» **Stated task**
Using the Bowdoin welcome speech, answer these:
(a) What role does the speaker hold at the college?
(b) Which class is celebrating its 30th Reunion?
(c) To which town did the speaker's family move back?

» **Document section**
====================
June 1, 2002
Welcome back to Bowdoin. And to those of you “from away,” welcome back to Maine!
It’s really an honor for me to stand before you this morning as president of this great college. I am proud to be an alumnus of Bowdoin College. This College provided me with an education that enabled me to achieve whatever success I have had in this world and was for me a transforming event in my life. Like many of you out there today, Bowdoin College in many ways provided me the opportunity to achieve all that I have.
I have to admit that as an alumnus of this great College I am enormously proud to have the opportunity to lead Bowdoin. I must also admit to being more than a little humbled by the responsibility I feel to all of you who feel so deeply for this College and who are so committed to its future. I am confident, however, that with the support of the enormously talented people in this room and the thousands of Bowdoin alums and friends around this country and world, that together we will chart a course for this College that will ensure its excellence and preeminance for the future.
I want to take just a moment to offer a special welcome to my friends and classmates from the great Class of 1972 here to celebrate our 30th Reunion. Hard to believe it’s been that long!
This has been a very special year for Karen and me and our three boys as we moved back to Brunswick. We are grateful to the entire Bowdoin community and to the people of Brunswick who have welcomed and worked with us with enthusiasm and generosity of spirit.
====================
» **Excerpted records**
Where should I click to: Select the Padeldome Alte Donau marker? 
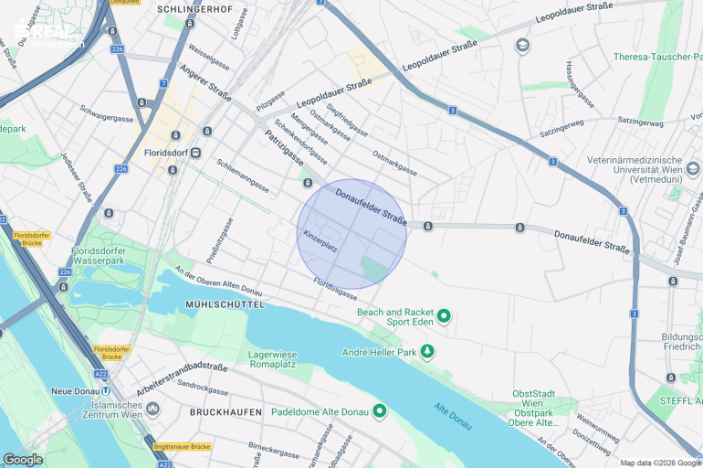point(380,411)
====================
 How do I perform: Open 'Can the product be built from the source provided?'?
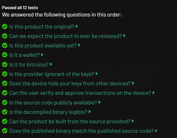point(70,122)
====================
» **Written reply**
(a) President of Bowdoin College
(b) The Class of 1972
(c) Brunswick